David Ozenne replied:
> I'll take a shot at it <snip>,
> The rate of diffusion from the bubble into the
> surrounding liquid is dependent on the surface area
> as well as the relative concentrations of
> gas in the bubble and the water around it. Small
> bubbles have a higher ratio of surface area to
> volume than large bubbles.
> Therefore, given identical concentrations of gas in
> the water and the bubble, a small bubble will shrink
> faster. <snip, contrasts with observation>

Yes -- It's a surface area and relative gas
composition problem.  CO2 diffuses into the water,
and O2 and N2 diffuse into the bubble *from* the
water (because of partial pressure) so the bubbles
will *never* completely dissolve.

Fluid dynamics are terribly complicated -- we build
$500K cell sorters and have *lots* of issues with
micro-bubbles, turbulence, and other funny things
dealing with partial pressures of fluids and flow
(both liquids and gasses are mathematically treated
as fluids).  (We're looking for a good Fluidics
Engineer, so contact me offline if you're
interested.)  Fluidics engineers do math, and lots of
it, at or above the level of rocket scientists and
astronomers, so they're fairly hard to find.
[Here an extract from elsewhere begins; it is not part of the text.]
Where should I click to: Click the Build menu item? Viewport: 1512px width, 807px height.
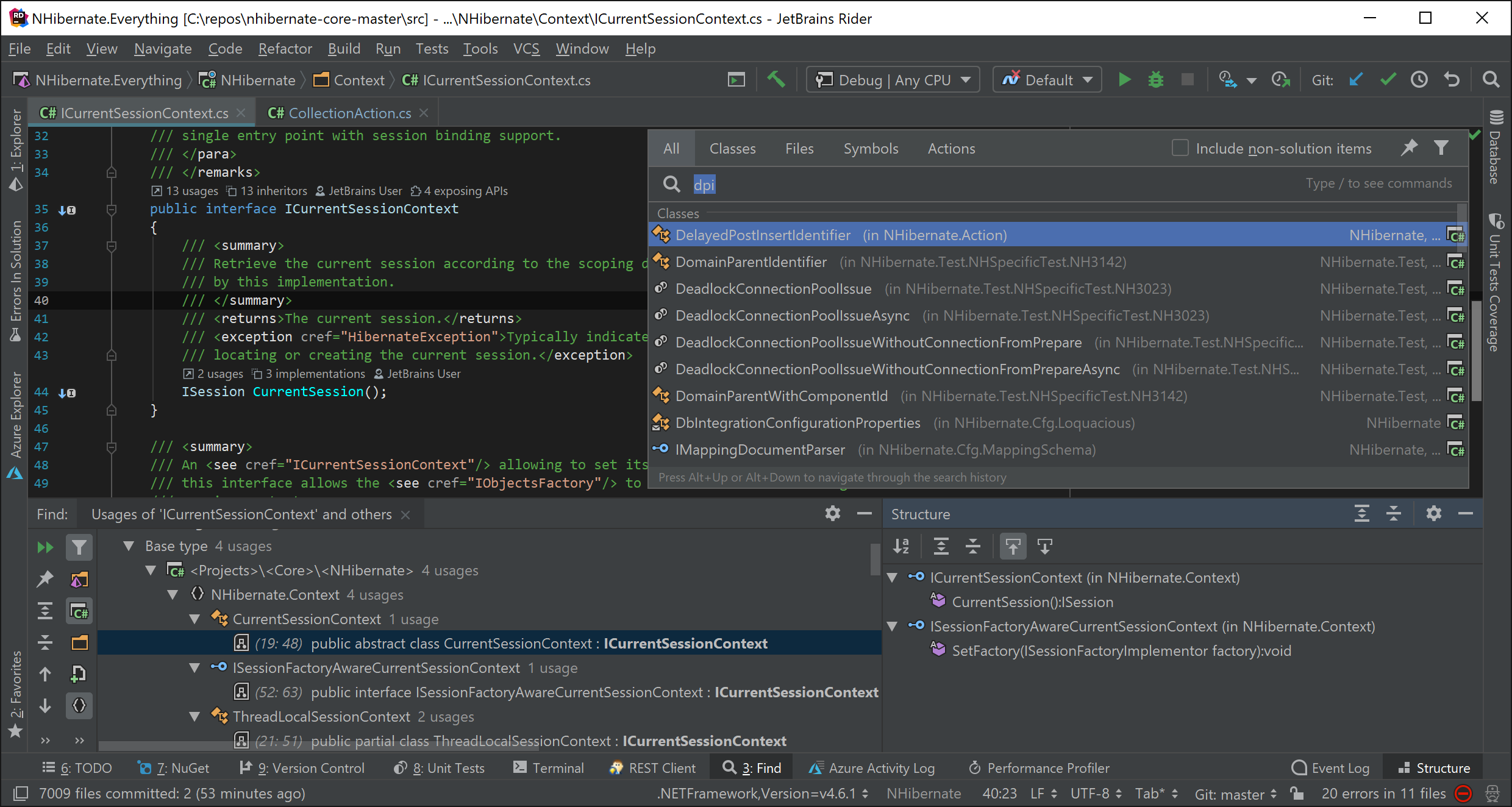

This technique is famously used by water beetles
and the water spider, Argyroneta aquatica:  Go to
the surface, and a water bubble is "captured" over
the hairy abdomen.  Then, submerge:  The critter
consumes O2 from the bubble, and exhausts CO2 into
the bubble.  However, the CO2 dissolves *very well*
into the water, so the critter can stay submerged
a *lot* longer than it should have been able from
the original bubble -- as more CO2 builds up in
the bubble, it diffuses into the water, and as
the relative O2 in the bubble decreases, more O2
diffuses into the bubble from the surrounding water.
Even in some oxygen-depleted waters, the critter
may be able to stay underwater *indefinately*
(although more typically the bubble shrinks to
a steady-state, and the critter goes up to replenish
a more efficient gas mix, because N2 typically
accumulates in the bubble).

Take-away message, and much of the bane of our
instrument's existence:  The bubble will *never*
fully dissolve.  To force it to "dissolve", you'd
need to dramatically increase the fluid pressure
(and most of the time that's constant, or even
decreasing, as you move to the surface).

(Our instrument is on sale this week, so contact me
offline if you want to buy a $500K sorting flow
cytometer -- it's the size of a pool table.)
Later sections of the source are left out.